Os dados oficiais da Secretaria de Estado de Administração e Previdência (Seap) só dizem respeito aos 62.768 servidores efetivos da educação, o que indica que o número de afastamentos por esse motivo deve ser bem maior. Outros 32.561 trabalhadores da educação são temporários (PSS) e 401 profissionais são do Centro de Educação Profissional do Paraná (CEPR). Segundo a Seap, o total de licenças por tratamento de saúde na Seed foi de 41.538 em 2024.
No Quadro Próprio do Magistério (QPM), que inclui professores e professoras, foram 8.888 licenças por transtornos mentais.

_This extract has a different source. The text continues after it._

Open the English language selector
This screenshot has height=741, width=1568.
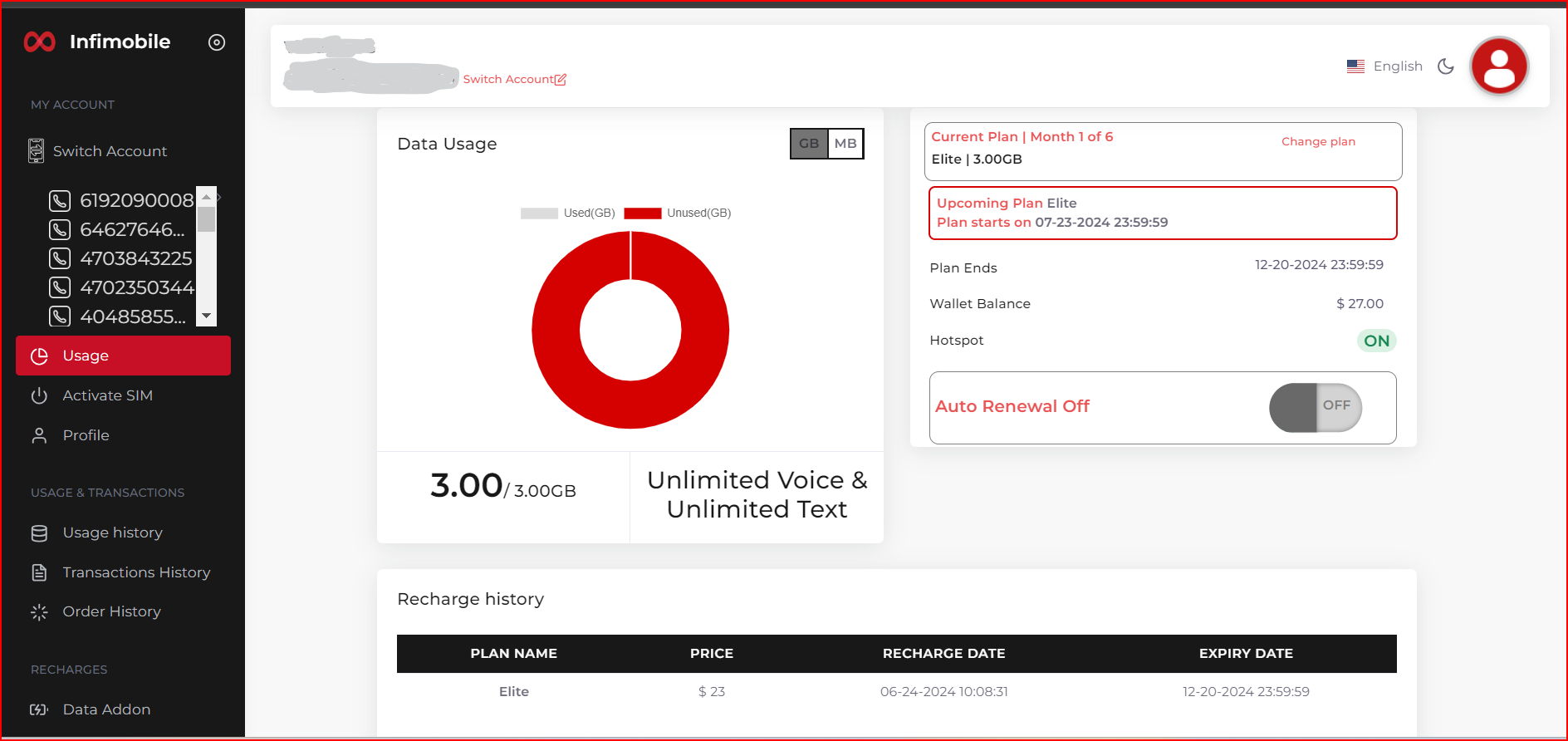point(1398,66)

No Quadro dos Funcionários da Educação Básica (QFEB), foram solicitados 624 afastamentos por Agentes Educacionais I e 914 por Agentes Educacionais II. O Colégio Estadual do Paraná ainda teve 43 pedidos de licenças de professores e um de Agente Educacional I.
A rede estadual de educação registrou uma taxa de 16,6 licenças por saúde mental a cada 100 servidores de carreira, volume que pode causar descontinuidade no ensino, em função da constante troca de professores, e custos significativos para o estado.

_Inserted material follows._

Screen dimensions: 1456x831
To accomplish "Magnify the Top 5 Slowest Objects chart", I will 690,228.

“Estamos diante de uma epidemia silenciosa. A pressão por metas irreais, a manipulação de dados e a precarização dos vínculos estão adoecendo nossos professores e trabalhadores. Essa cultura do silenciamento precisa acabar”, afirmou Ana Júlia, coordenadora da Frente Parlamentar de Proteção à Saúde Mental da Assembleia Legislativa do Paraná.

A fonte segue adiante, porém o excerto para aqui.